Why are number relationships important for students to learn and how does this relate to more complex concepts that students will encounter as they continue through school?

Understanding number relationships is essential for future work in mathematics; specifically in algebra. Success in algebra is based on knowing and describing relationships. As children advance through elementary grades their work with place value takes precedence over their work to continue developing number relationships. However, continual development of number relationships should not be separated from children’s work with place value. Ironically, the intricacy associated with understanding place value goes back to counting. Children must first recognize place value as organizing quantities into groups of tens and ones and be able to count the groups as single units and extras to know “how many.” When learning about place value children must hold two concepts in their brain concurrently. They must recognize that ten is both one group and ten ones. As their knowledge of place value deepens, children begin to grasp the structure of numbers as tens and ones. Children who understand the relationship of numbers to ten and the structure of beginning place value concepts can solve 56 + 26, verbally and/or on paper, effortlessly. For example, children will break apart “26” into “20” and “6,” add “56 + 20” to get “76”, break apart the “6” into “4” and “2,” use the “4” to create another group of ten by adding it to the “6” in “56” and add the “2” extras for a total of “82.” While this may appear to be “taking the long road” to solving an equation, it is a true indication of understanding place value, computation and the development of number sense. The ability to mentally manipulate numbers and use landmarks by creating combinations of (and later multiples of) 10 to calculate and solve problems, is the defining skill of successful math learners.
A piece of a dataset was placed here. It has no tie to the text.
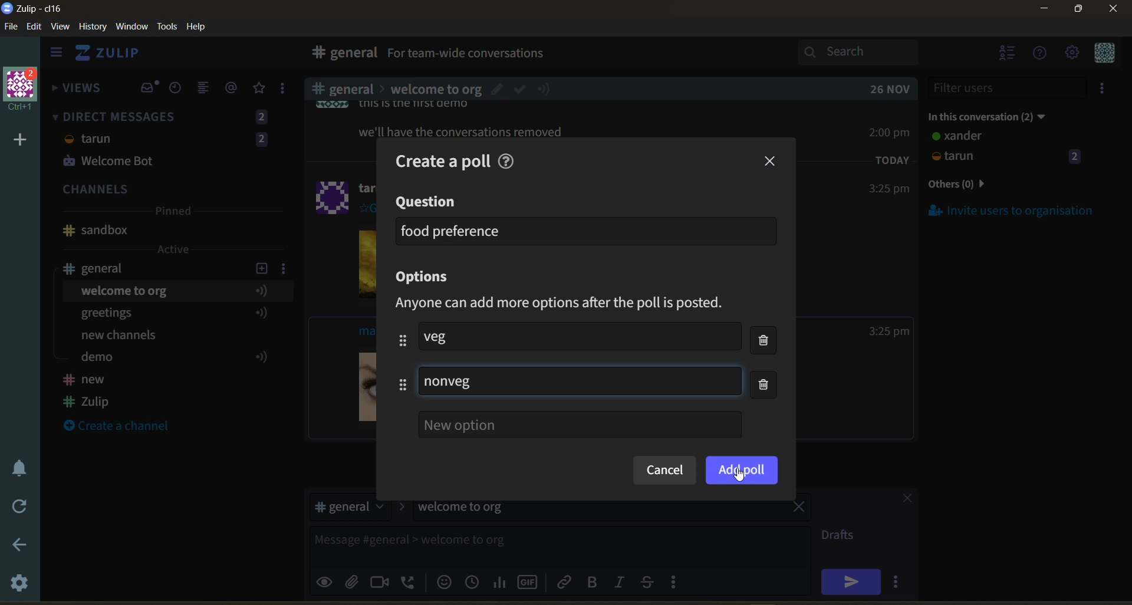 The height and width of the screenshot is (605, 1132). I want to click on channel name, so click(102, 268).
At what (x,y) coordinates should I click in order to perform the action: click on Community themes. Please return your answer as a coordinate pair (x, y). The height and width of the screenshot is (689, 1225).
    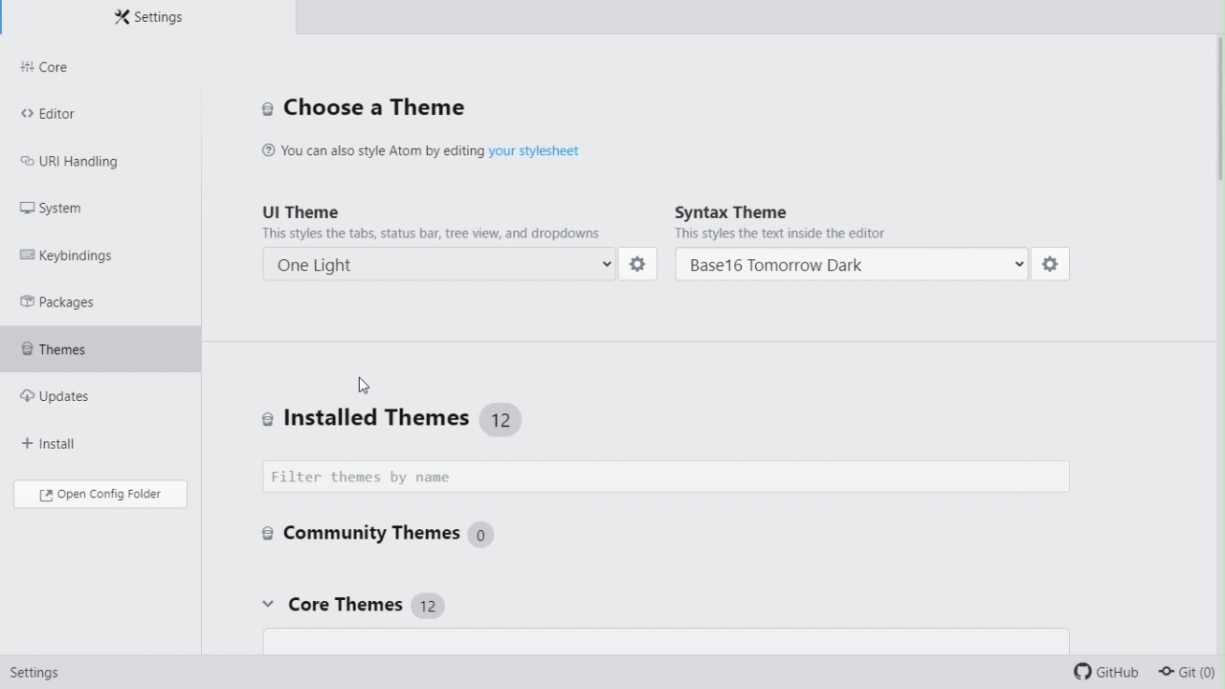
    Looking at the image, I should click on (382, 535).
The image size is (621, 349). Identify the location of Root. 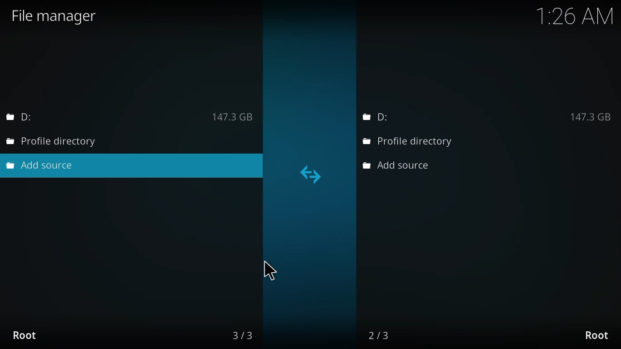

What are the misconceptions or misunderstandings that students typically have with regard to this topic or concept.

Children’s understanding of addition and subtraction is compromised by misunderstanding the processes represented by the symbols as well as the use of timed tests and computerized drill and practice programs that are used to reinforce basic fact mastery. When children fail to master basic facts, it is assumed they need more drill. This implies children learn what is represented by the symbol simply by working with the symbol. An example of this is the equal sign. Children think of the equal sign as a symbol to write an answer. Yet it means “is the same as.” Using calculators before the concept is truly understood reinforces this misconception. Intended to be used as a tool to help children be more efficient with math processes, when “=” is pressed an answer is provided.

Separating the processes of addition and subtraction leads to confusion between the plus and minus signs as well as regrouping work in place value. Questions such as “Do I have to borrow?” or “Do I need to carry the 1?” confirm children are performing memorized procedures rather than looking for number relationships. Children’s correct use of mathematical language does not necessarily demonstrate understanding. Misunderstandings of math language hinder children’s grasp of subtraction when working with place value. For example, when solving 52-26, children will take “2” away from “6” because “6” is more than “2.” This is associated with the commonly used language “take the smaller number away from the larger number,” leading to incorrect answers and interference’s when negative numbers are taught. The only difference between first graders and third graders and their lack of number sense is the size of the numbers with which they work. Teaching memorized processes and procedures to get quick right answers on timed tests overlooks the need to first develop conceptual understanding of number relationships. Furthermore, this omission may be the factor that weakens the ability to layer complex sequences for higher math learning. A strong foundation in number relationships to 10 is essential if children are to be successful in future mathematics.